Alone in the crowd

Hopefully I did not expect to have a great time. I didn’t.

Usually, receiving friends at home and synchronizing our lives during a midnight conversation is the kind of stuff that makes me shine. I love it.

Especially when it happens earlier than 2am, not after a week full of work, and not after finishing the most frightening and depressing novel I’ve read for a long time (La ligne noire - Grangé).

Let’s say it wasn’t the most brightening Friday evening for a little while.

Taking breakfast in bed with friends on a saturday morning always seems to me like a fun way to start the weekend. Actually,it is fun to see how newcomers to my city discover what lies “out there” and need to decide what they want to visit for the day. And it is a pleasure to see that they are able to take care of themselves and actually agree to help me in household duties.

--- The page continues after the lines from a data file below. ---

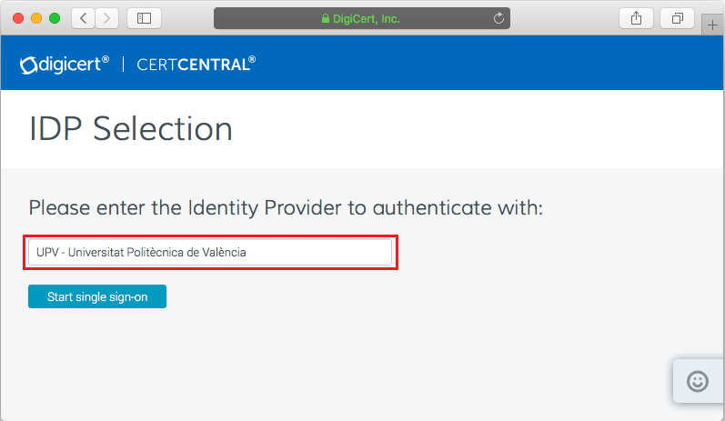Click the digicert swirl logo mark
725x421 pixels.
pos(28,65)
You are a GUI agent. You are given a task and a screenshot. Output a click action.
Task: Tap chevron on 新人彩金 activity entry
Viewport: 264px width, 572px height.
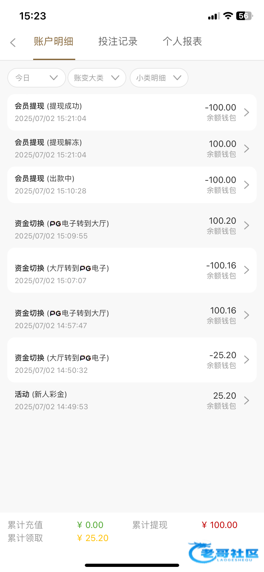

Unfortunately, it becomes somewhat less fun when they start reading erotic magazines and start arguing and bitching about how difficult it is to find a girlfriend, how men should assert their manlihood to attract beautiful women, or how difficult it is to find an interesting country to live in besides the USA.

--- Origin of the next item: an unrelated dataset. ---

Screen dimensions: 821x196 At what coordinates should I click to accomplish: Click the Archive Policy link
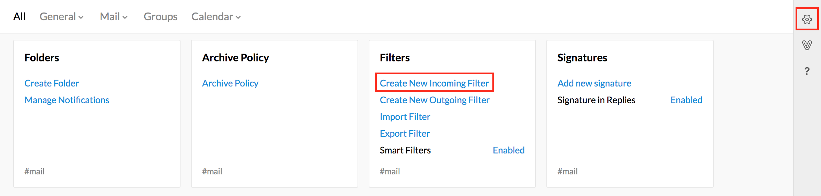tap(230, 83)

Then there was the party organized by my company yesterday. The free admission to the Blue man group show in Amsterdam (wonderful light effects, surprising drums), the large room in the Mövenpick Hotel and the after-party were planned to make the day unique in our memories.

I was quite curious about the whole event. The idea of gathering colleagues into a common activity is full of good intention and I appreciate that. Besides, it was the occasion to see people I work with everyday in an uncommon outfit (the dress code was “black tie”) and with a mindset detached from the work environment. That was nice, as well.

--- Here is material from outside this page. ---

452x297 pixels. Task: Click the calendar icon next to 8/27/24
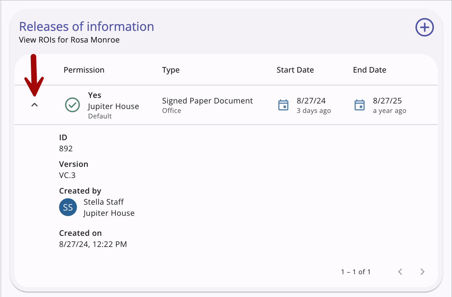pos(283,105)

And still, I managed to be late and delay the departure to the event. Having left in a hurry, I could not relax during the whole dinner and show, and the stress kept me closed to whatever nice feelings the blue men were trying to shove into their audience. The hotel room was a sterilized palace that kept me thinking about the insane amount of money that was spent, like everything else for this evening, for no purpose other than luxury and social pretense. And the DJ during the after-party was absolutely terrible, preventing me from melting with the music and forgetting about how utterly alone everyone was.

And that is all I remember about this week-end: we just don’t connect together.

The unfinishing and unfinished rant of the single heterosexual middle-class males; the morals and priority system of parents; the life projects and value systems of corporate co-workers: I hate them. Having received a good education, I smile and keep up the conversation in a civilized manner; however my forced smile is the upper level of a thick fog of the utter boredom, and I hate them for that feeling too.

And yet, there is hope; for this morning I could feel glowing inside me a burning desire to tear their social exoskeleton apart, blow the dust out of their dormant brains, and shake them until whatever flame of humanity left in their core starts to shine again. And before I opened the curtains and left the grey sky above Amsterdam successfully dim this glow and put me back on the tracks of a featureless normal winter day, I convinced myself that one day, I will try. Somehow.